Ekrem Bora

7 Mart 1934 tarihinde doğdu. Asıl adı Ekrem Şerif Uçak’tır. Henüz 40 günlük iken Türkiye’nin ilk uçak asker pilotlarından Ön Yüzbaşı Mazhar Uçak’ı bir eğitim uçusunda kaybetti.

İlkokuldan sonra Sultanahmet Devlet Basımevi Kursu’nu bitirdi. Mürettip ve mücellit diploması aldı. 1953 yılında “Yıldız” dergisinin açtığı sinema artist yarışmasına katılıp birinci oldu ancak bir film çekimine katılamadan askere gitti. Döndüğünde, Sezai Solelli’nin kendisini yapımcılara önermesiyle ilk filmi olan “Alın Yazısı”nda (1956) rol aldı.

1966 Antalya Altın Portakal Film Festivali’nde “Sürtük” filmiyle En İyi Erkek Oyuncu Ödülü’nü; 1991 Yılı 28. Antalya Film Şenliği’nde, “Soğuktu ve Yağmur Çiseliyordu” filmiyle En İyi Erkek Oyuncu Ödülü’nü aldı.

Türk sinemasının 1970’li yıllarda yaşadığı çalkantılı dönemde daha az filmde göründü ve bestekâr Fecri Ebcioğlu’ndan dersler alarak bir süre gazinoda sahne aldı.

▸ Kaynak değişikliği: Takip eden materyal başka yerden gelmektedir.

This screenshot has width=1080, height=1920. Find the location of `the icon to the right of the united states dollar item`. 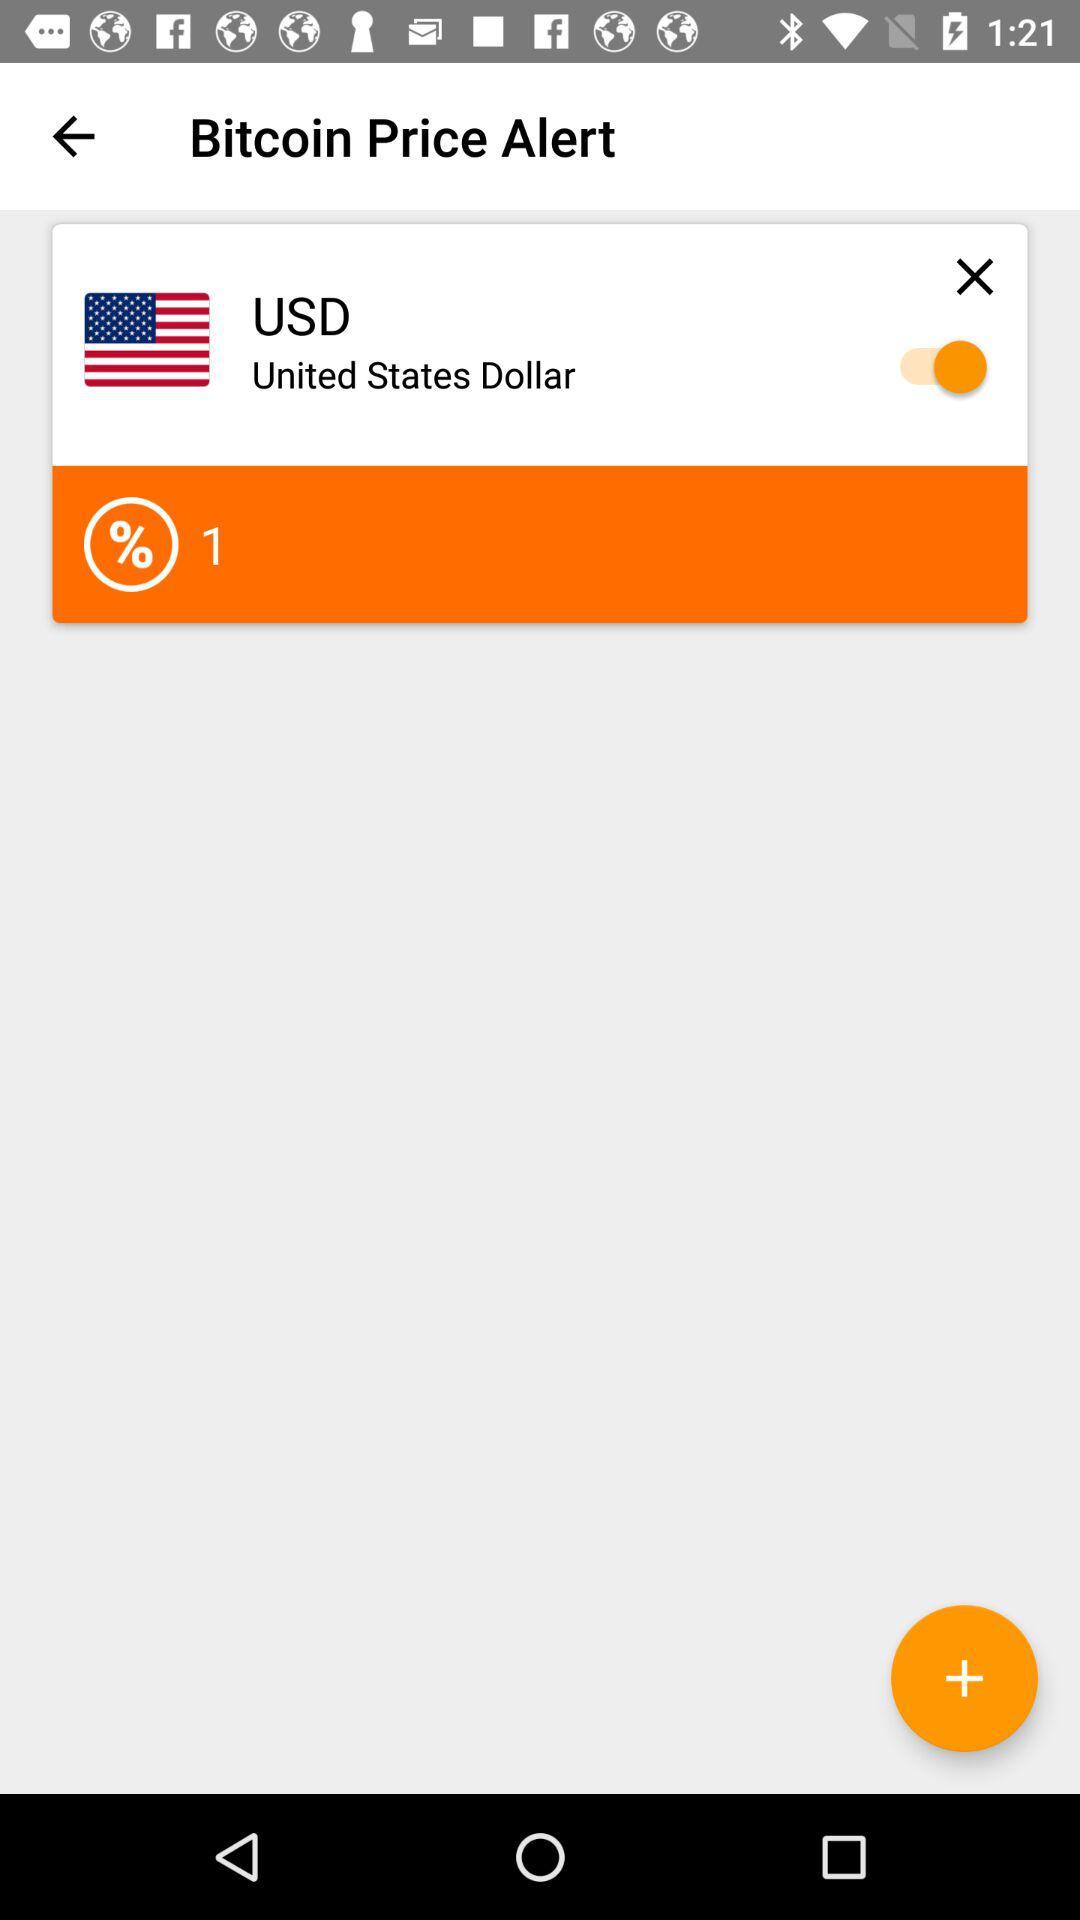

the icon to the right of the united states dollar item is located at coordinates (933, 367).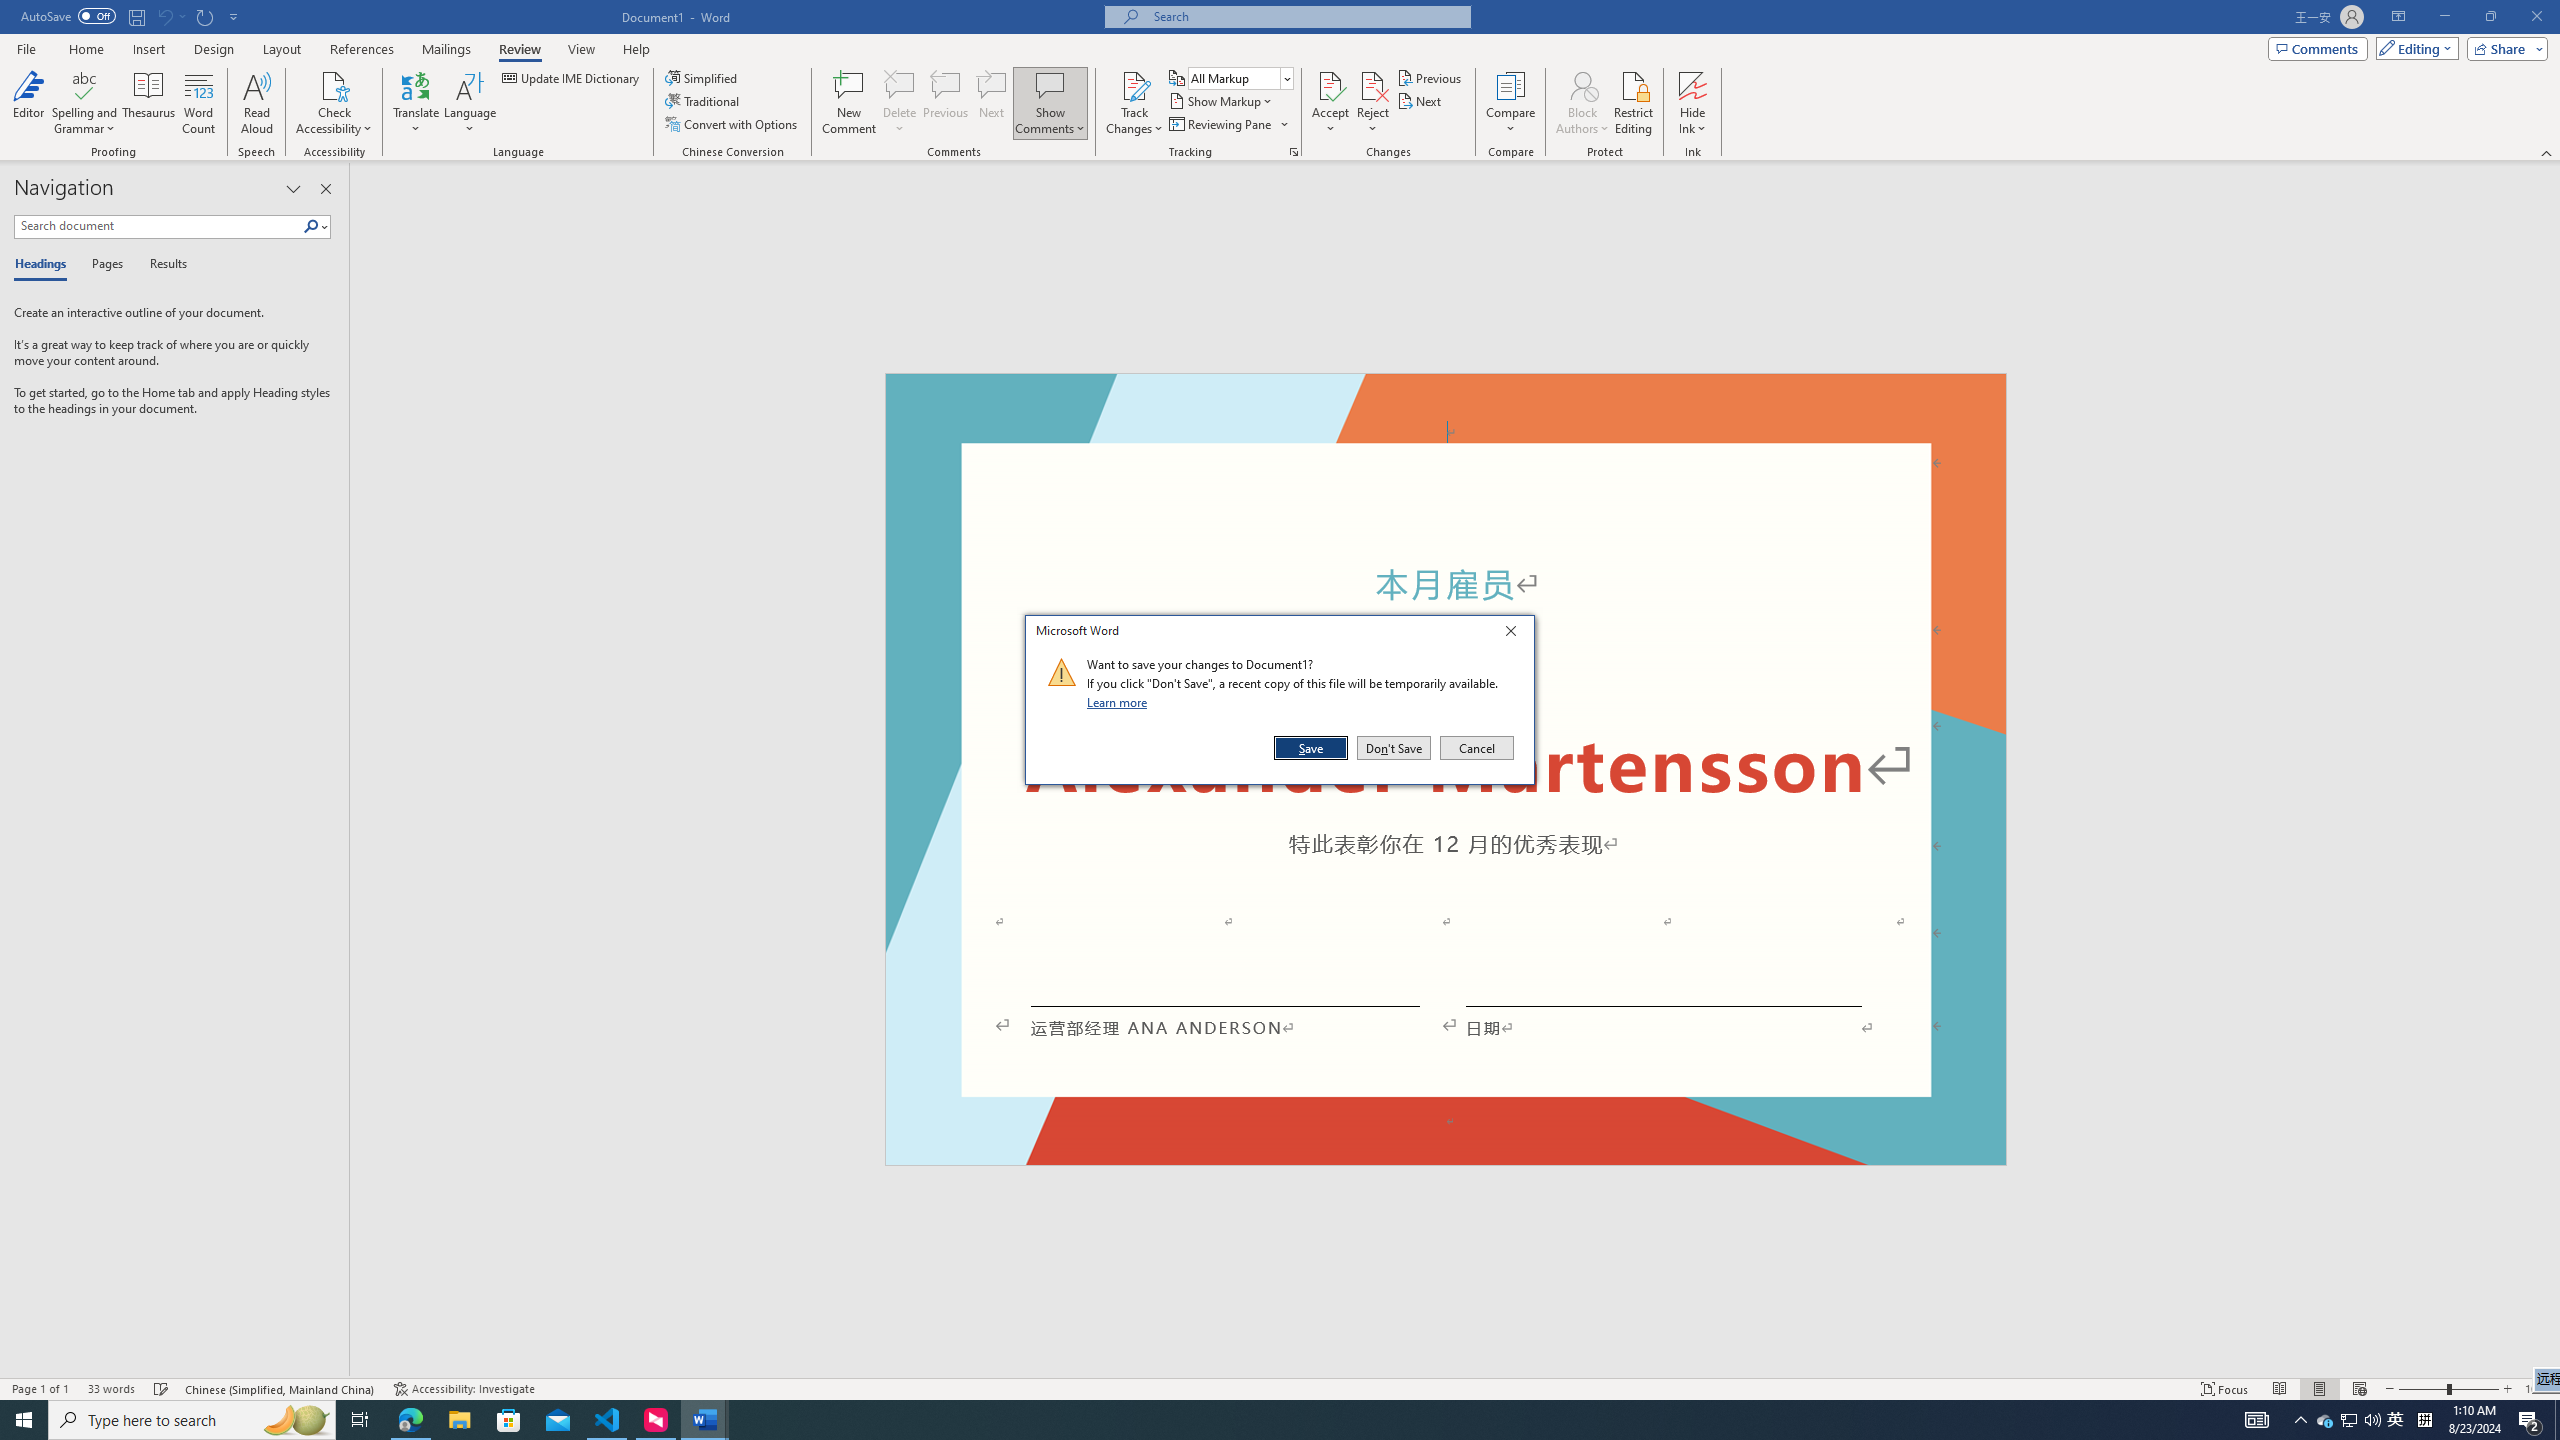 Image resolution: width=2560 pixels, height=1440 pixels. Describe the element at coordinates (1511, 103) in the screenshot. I see `'Compare'` at that location.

1 Nisan 2012 tarihinde vefat etti. 

150’ye yakın filmde rol aldı. Bazıları şunlardır:

Üç Kızın Hikâyesi (1959)

Yeşil Köşkün Lambası (1960)

Cehennemde Buluşalım (1961)

Beş Kardeştiler (1962)

Zoraki Milyoner (1963)

Gözleri Ömre Bedel (1964)

Beleş Osman (1965)

Bozuk Düzen (1965)

Ayşecik Canım Annem (1967)

Çıldırtan Dudaklar (1967)

Marziye (televizyon dizisi, 1998)

Gümüş (televizyon dizisi, 2005)

Makber (televizyon dizisi, 2010)

 

Ekrem Bora: “Ben 40 günlükken babam Eskişehir’de şehit düşmüş, Ön Yüzbaşı Mazhar Bey. Babam ilk uçan pilotmuş. Babam uçtuğu zaman Zeki Paşa diye bir paşa varmış: ‘Mazhar sen ilk uçan pilotsun; Yazıcıoğlu soyadını bırak, Uçak koy soyadını.’ demiş. Soyadımız öyle kalmış.”

...

“Ben hep gençlere söylüyorum: İşini seveceksin, işine âşık olacaksın, saygı duyacaksın. Sinemanın bir terbiyesi vardır. Sabah erken de olsa, kaçta çağırıyorlarsa, yarım saat erken gideceksin ya da buna benzer birtakım sistemler. Biz bunu gördük, buna alıştık. Sinemanın terbiyesidir bu benim için.”

 

İzzet Günay: “Ekrem Bora, sevgi dolu biriydi. O kadar güzel bir yüreği vardı ki kelimelerle anlatmanın imkânı yok. ‘Sevgi insanı’ydı diyebilirim onun için. Onun iyi kalbi ve iyi aktörlüğü asla unutulmayacak.”

 

Hülya Koçyiğit’in gözünden Ekrem Bora: “Yeryüzünde nice büyük aktörler vardır ki Allah onları sanki sinema için yaratmış diye düşünürsünüz. Yüzlerinin her kıvrımı bin bir ifade yüklü, karizmatik, büyülü… Hep görmek, hep onlarla beraber olmak, onları seyretmek istersiniz. Öyle bir duygu yaratırlar ki seyircide... Canlandırdıkları karakteri gerçek kılarlar. Onların yerine başkasını koyamazsınız; öylesine inandırıcı, öylesine hakikidirler, hiçbir metoda, hiçbir ekole ihtiyaçları yoktur. Çünkü onlar doğuştan şanslı, yetenekli insanlardır. İşte alnında star ışığıyla doğan Ekrem Bora da bu özellikleriyle Türk sinemasının en güçlü aktörleri arasında yerini almış, unutulmaz filmlere imza atmıştır. Uzun yıllar sinemada kazandığı tecrübe, oyunculuğuna, kariyerine, toplumdaki duruşuna hep olumlu katkıda bulunmuştur. Birçok filmde rol arkadaşım oldu. İstikrarlı aile yaşamıyla, dostum, ağabeyim olarak Ekrem benim için her zaman çok özel oldu.”